LONDON — A botched cyberattack aimed at unmasking Syrian dissidents has experts worried that the Islamic State group is adding malicious software to its arsenal.
Internet watchdog Citizen Lab says an attempt to hack into systems operated by dissidents within the self-styled caliphate could be the work of hackers affiliated with the Islamic State group.
Citizen Lab analyst John Scott-Railton said there is circumstantial evidence of the group's involvement, and cautioned that if the group has moved into cyberespionage, "the targets might not stop with the borders of Syria."
The Nov. 24 attack came in the form of a booby-trapped email sent to an activist collective in Raqqa, Syria, that documents human rights abuses in the Islamic State group's de-facto capital. The activist at the receiving end of the email wasn't fooled and forwarded the message to Bahaa Nasr of Cyber Arabs, a project which provides online security training.
"We are wanted — even just as corpses," the activist, whose name is being withheld to protect his safety, told Nasr. "This email has a virus; we want to know the source."
The message eventually found its way to Citizen Lab, based at the University of Toronto's Munk School of Global Affairs.
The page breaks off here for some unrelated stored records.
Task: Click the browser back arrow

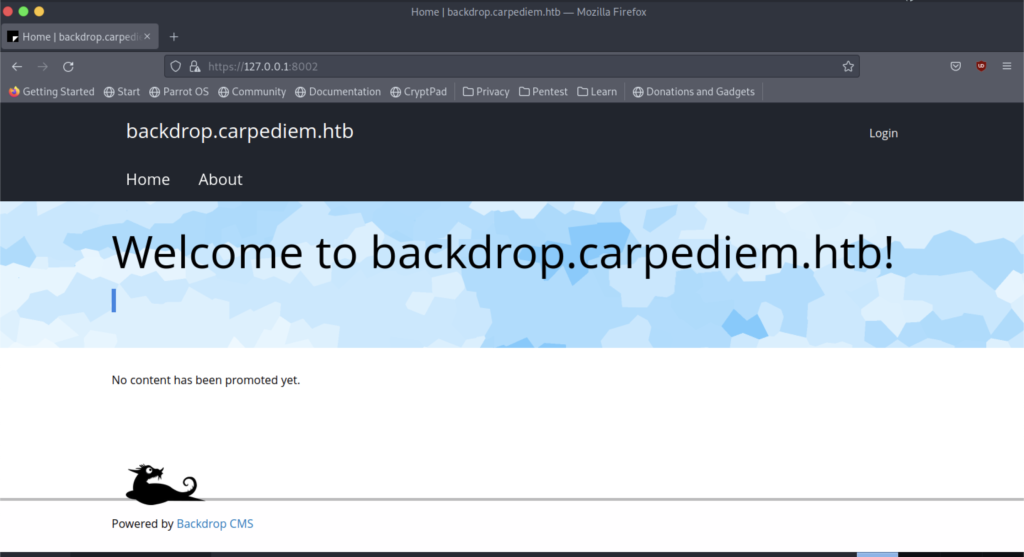Action: coord(17,66)
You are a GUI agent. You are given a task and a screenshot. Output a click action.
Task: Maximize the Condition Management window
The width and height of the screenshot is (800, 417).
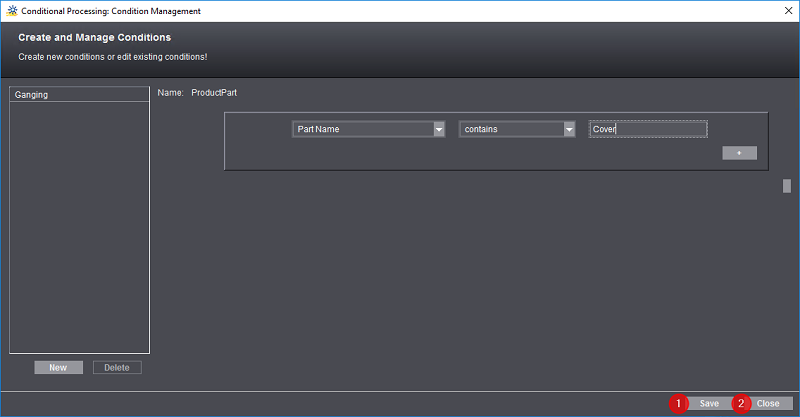[741, 10]
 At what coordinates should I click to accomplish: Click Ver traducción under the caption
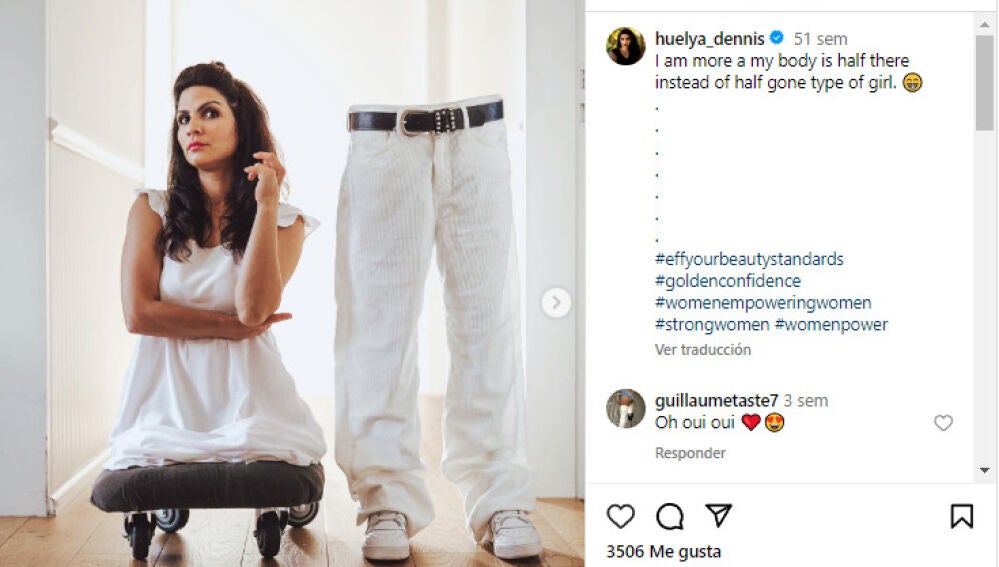703,350
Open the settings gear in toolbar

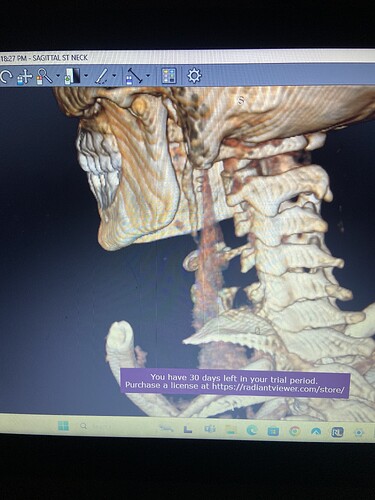tap(194, 76)
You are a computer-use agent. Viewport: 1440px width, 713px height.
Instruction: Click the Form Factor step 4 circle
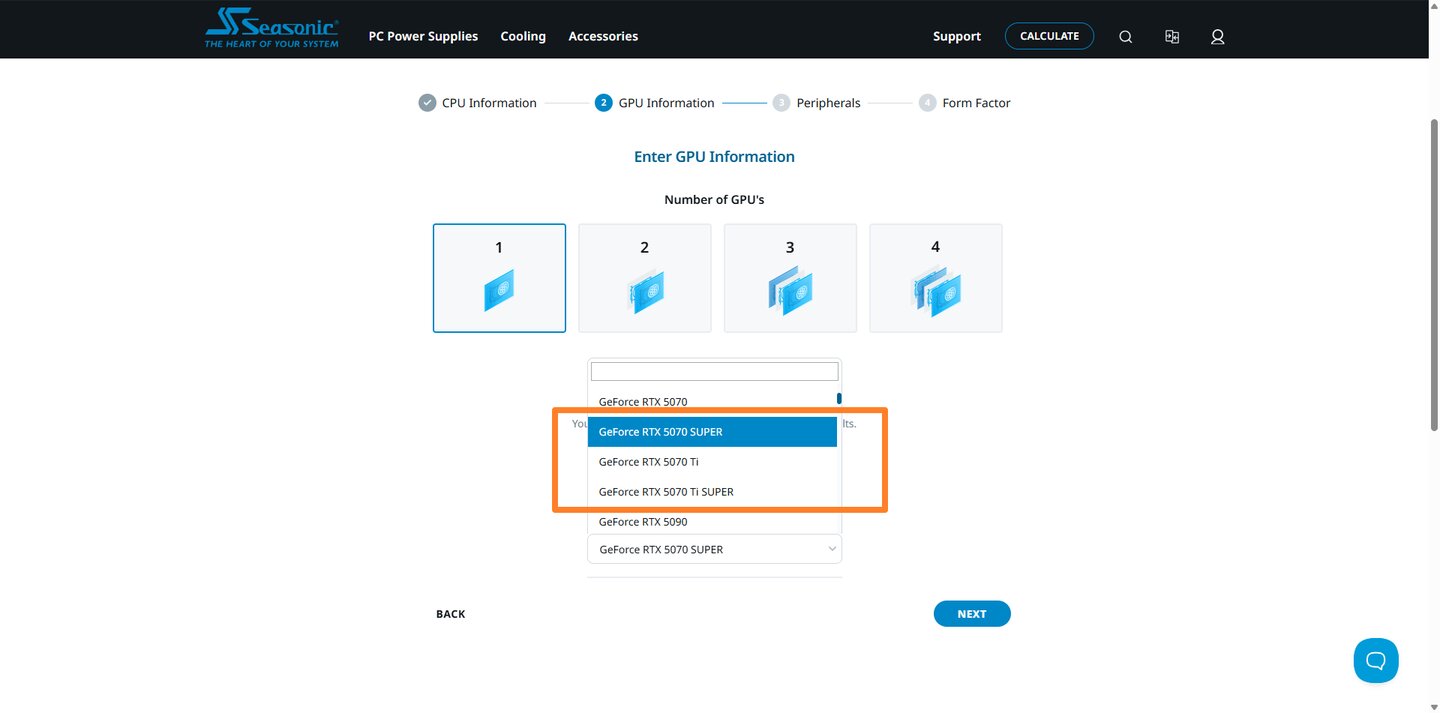[927, 103]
There, Scott-Railton and malware researcher Seth Hardy determined that it could act as a kind of electronic homing beacon by revealing a victim's Internet Protocol address.
Citizen Lab regularly dissects rogue programs from the region, but Scott-Railton said this sample was different from previous attacks blamed on the Syrian government.
"We think we are looking at a different actor," he said — an opinion echoed by malware scientist Thoufique Haq at California-based FireEye, who wasn't involved in the report.